→ Instructions to follow:
Below are records; reproduce exactly the lines from the one that has "Zásady cookies (991, 2558)" through the one that has "[button] (1131, 2461)", ends included, and nothing more.

→ Source records:
····················

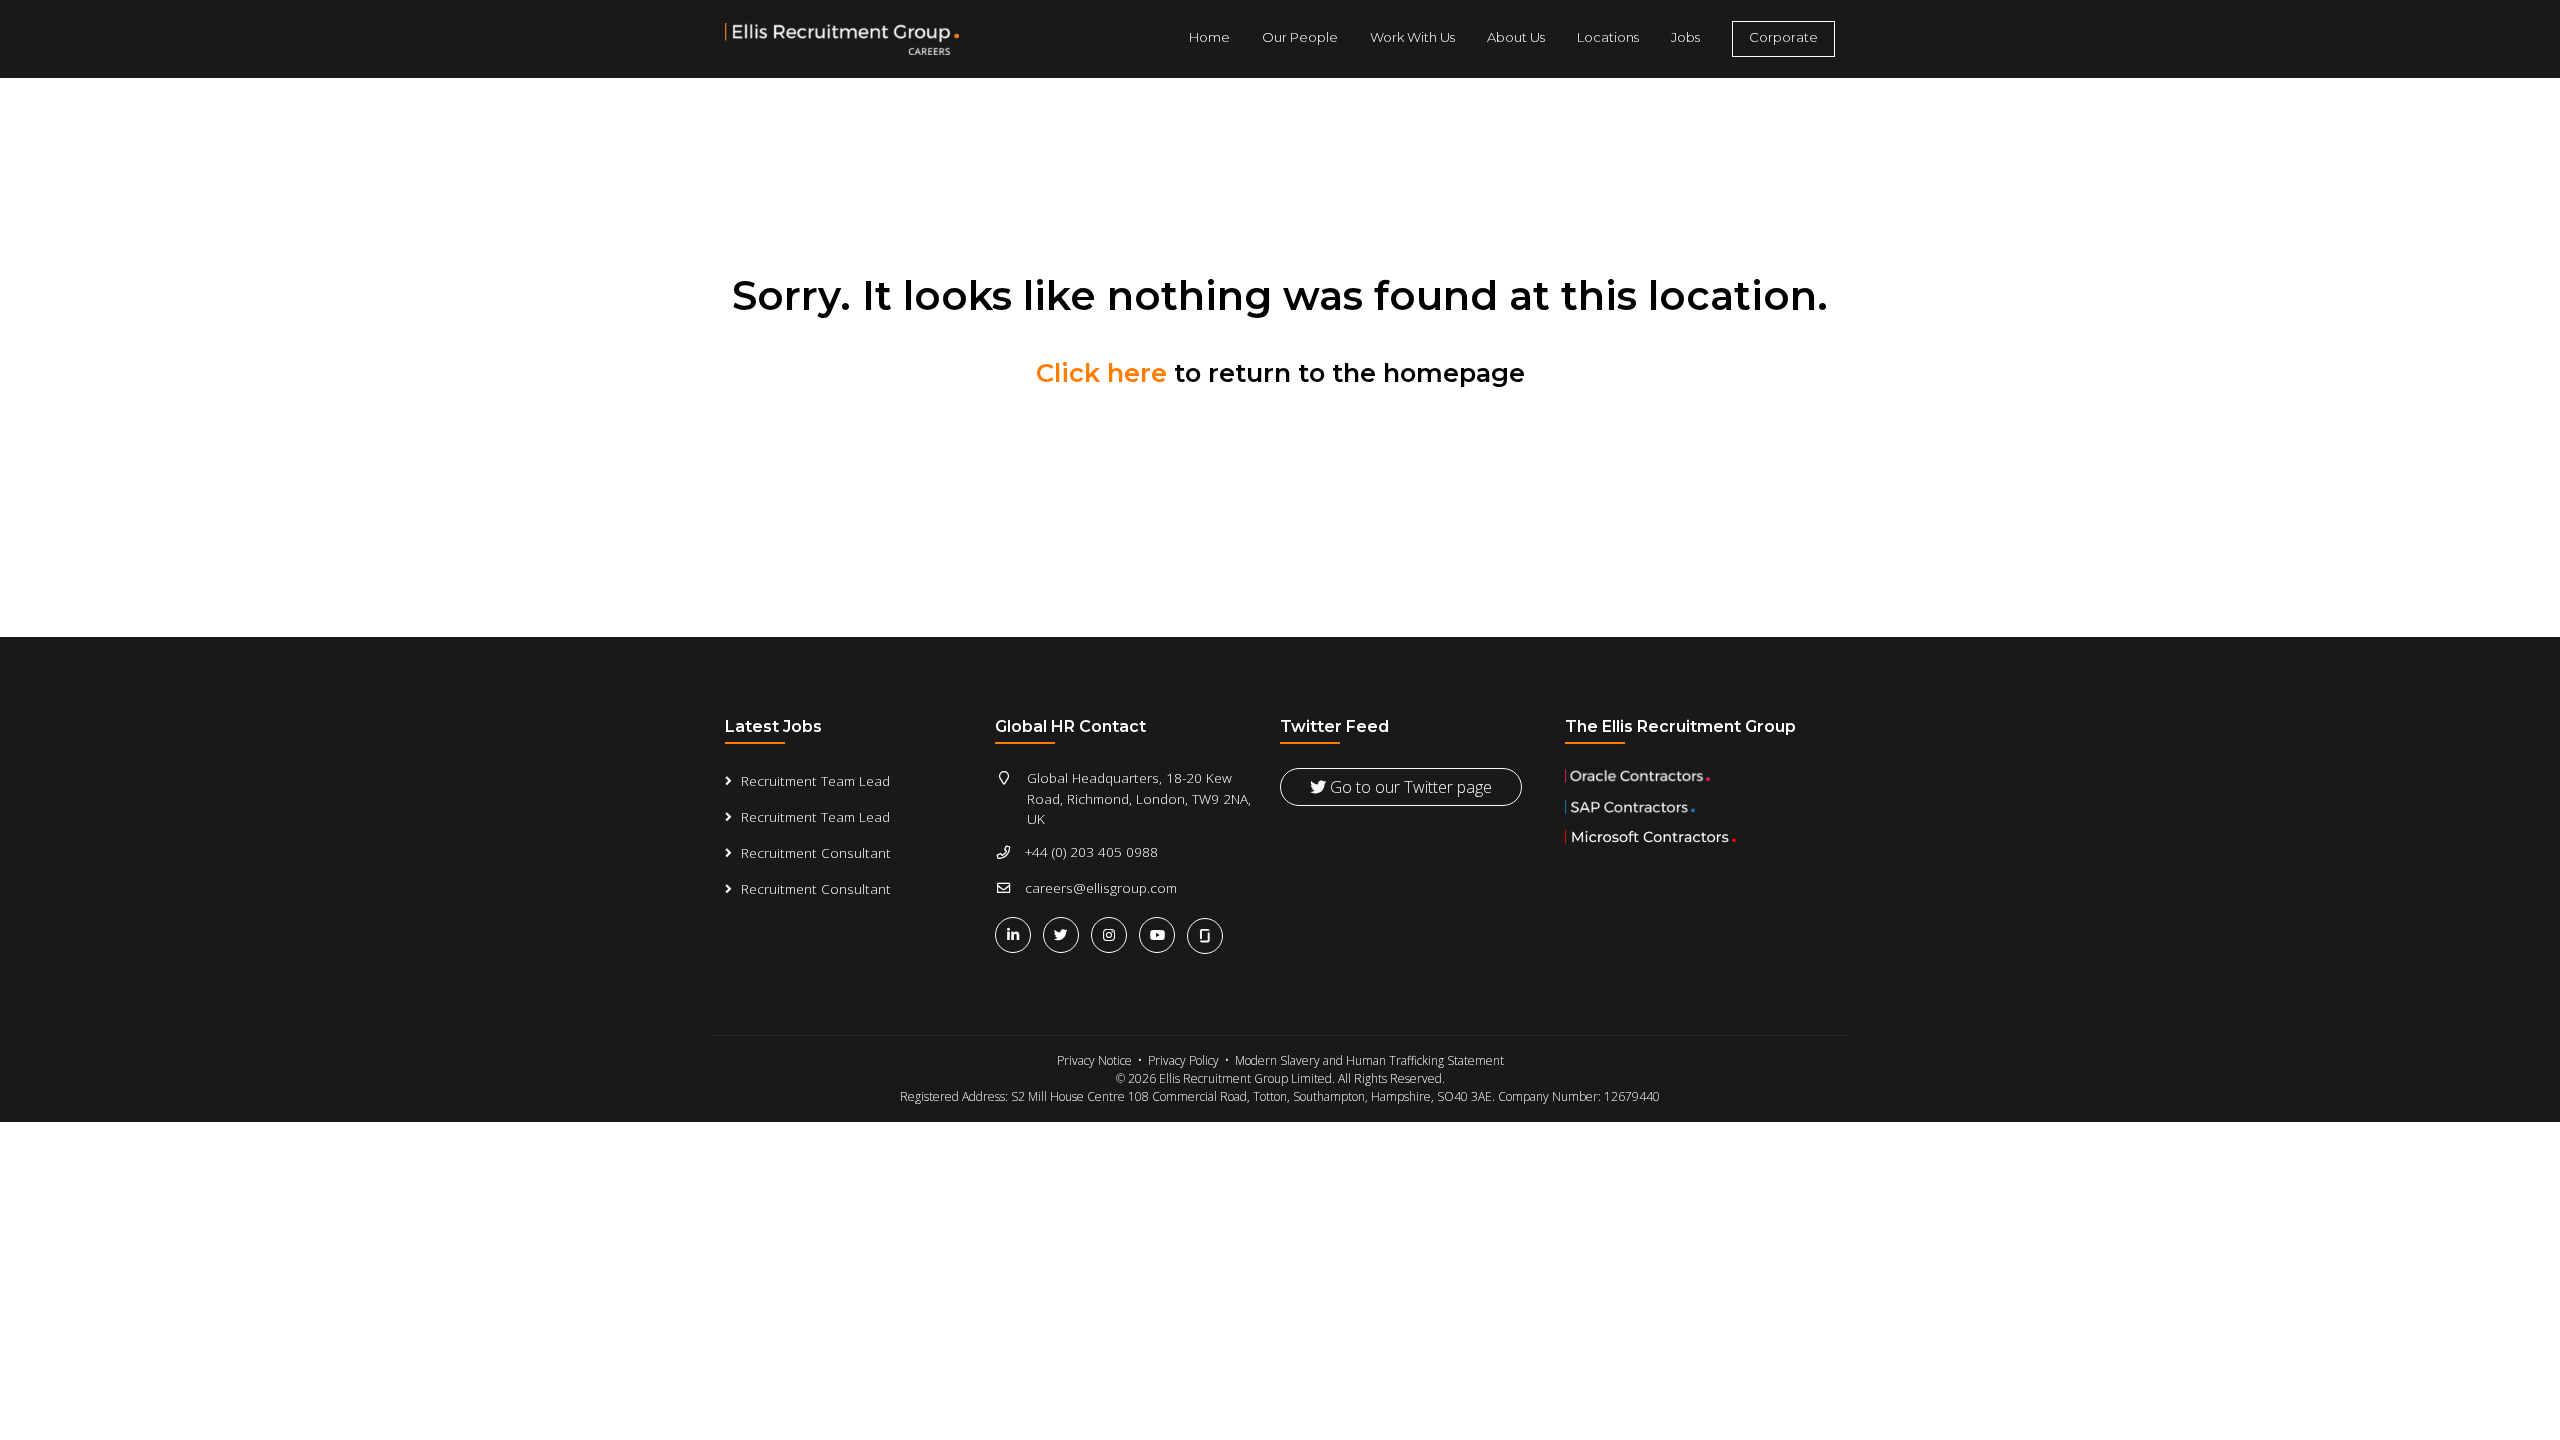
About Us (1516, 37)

····················

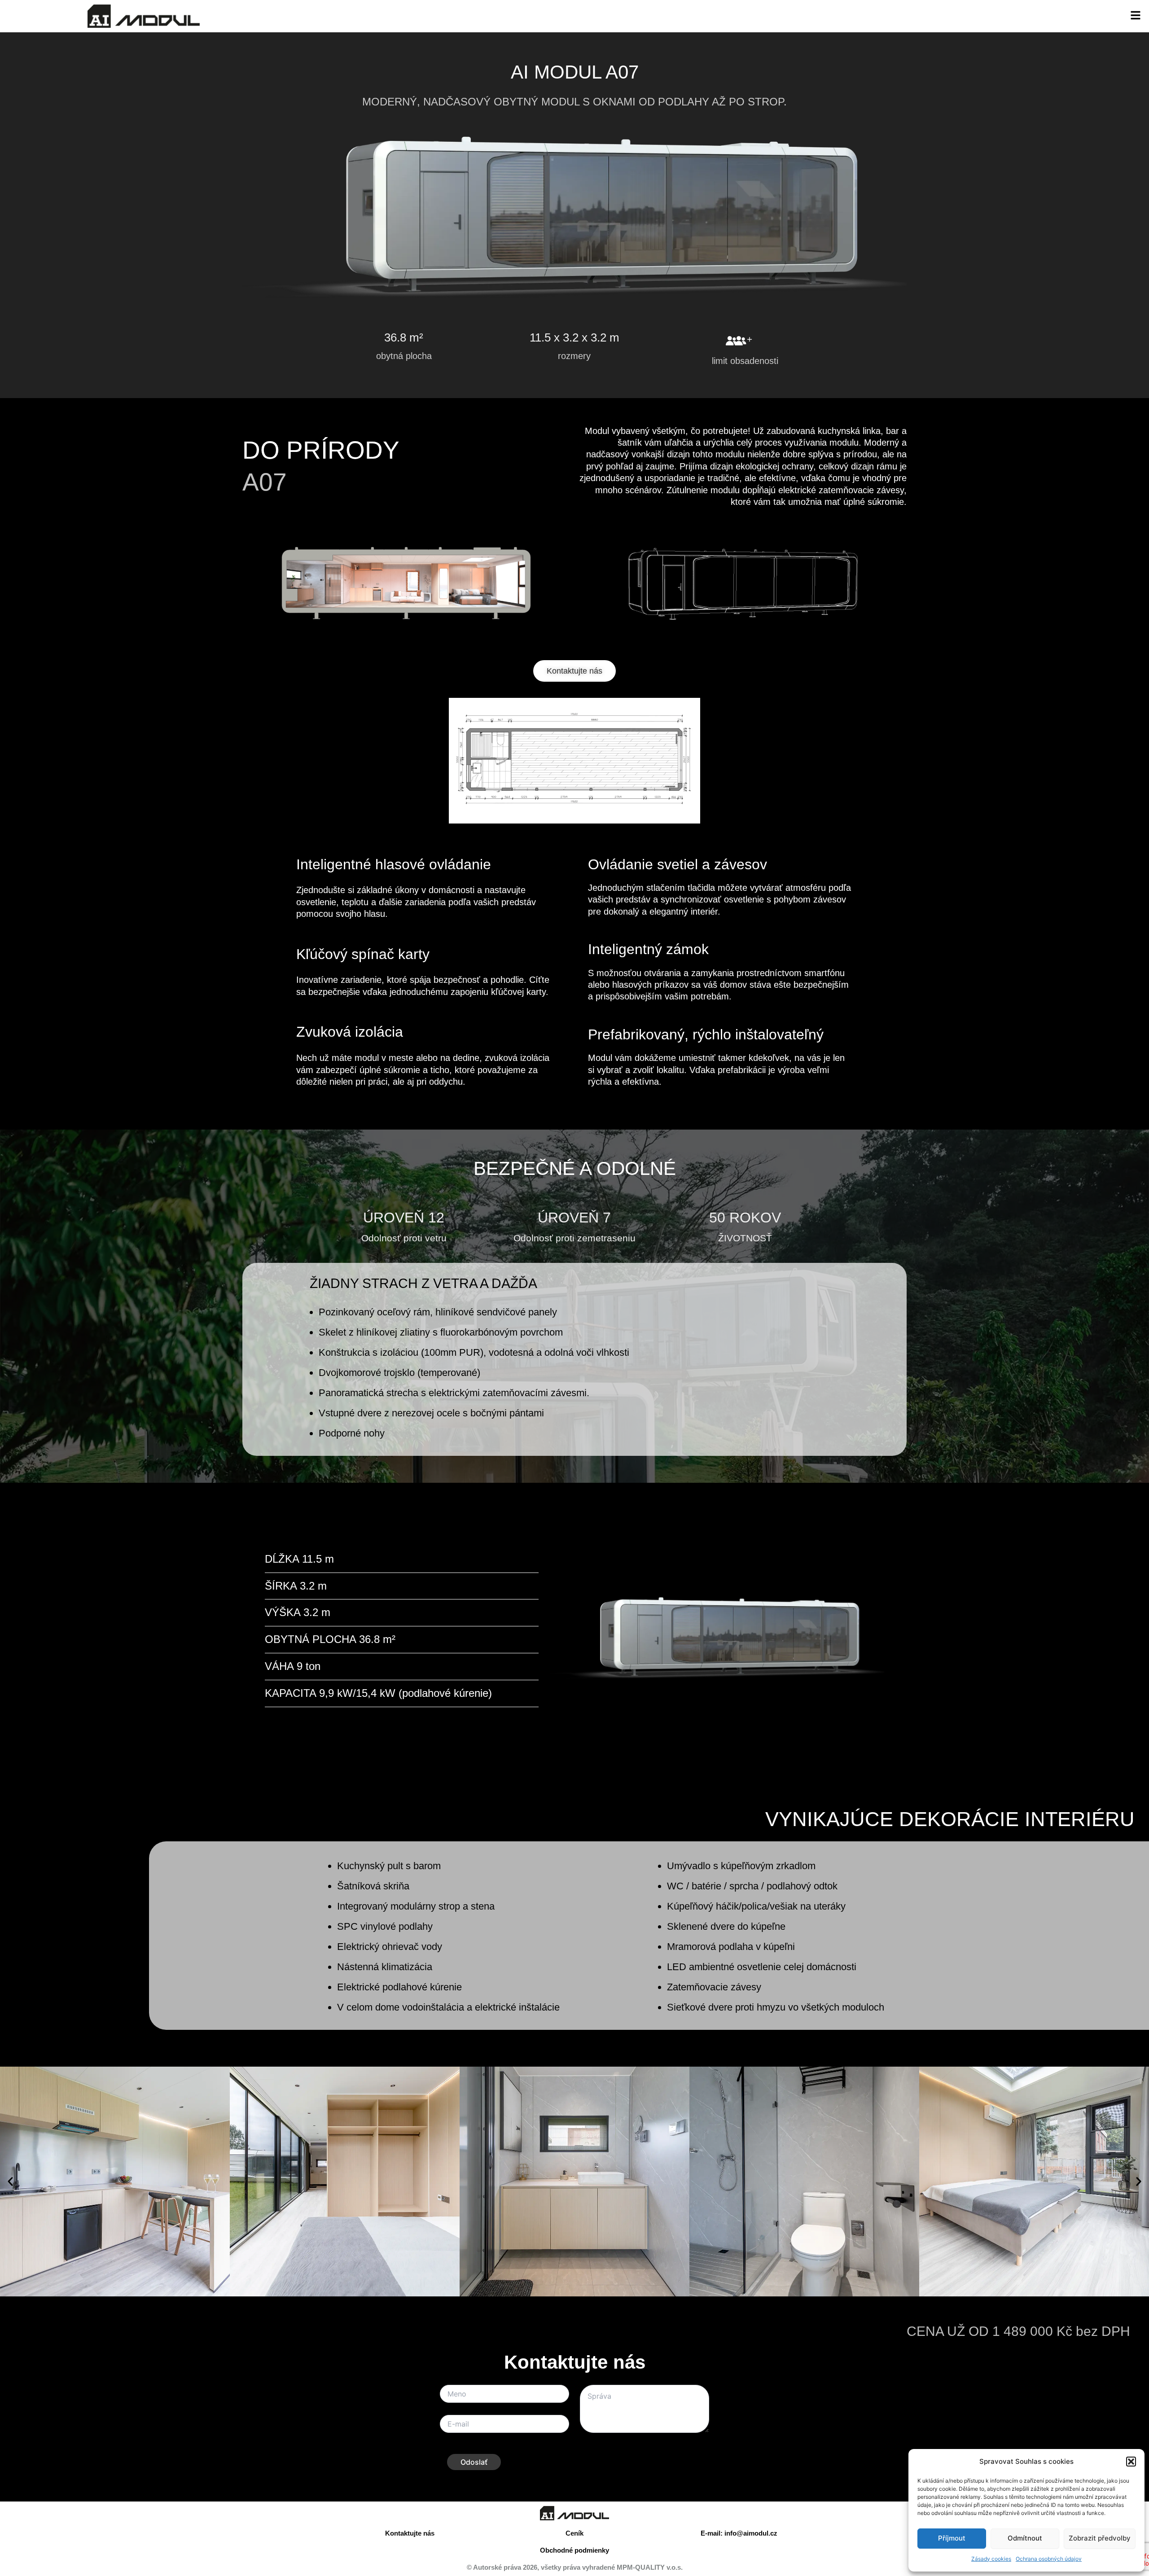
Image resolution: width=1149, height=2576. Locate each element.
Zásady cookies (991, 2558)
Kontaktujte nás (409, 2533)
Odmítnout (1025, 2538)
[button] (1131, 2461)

····················

→ Reply:
Zásady cookies (991, 2558)
Kontaktujte nás (409, 2533)
Odmítnout (1025, 2538)
[button] (1131, 2461)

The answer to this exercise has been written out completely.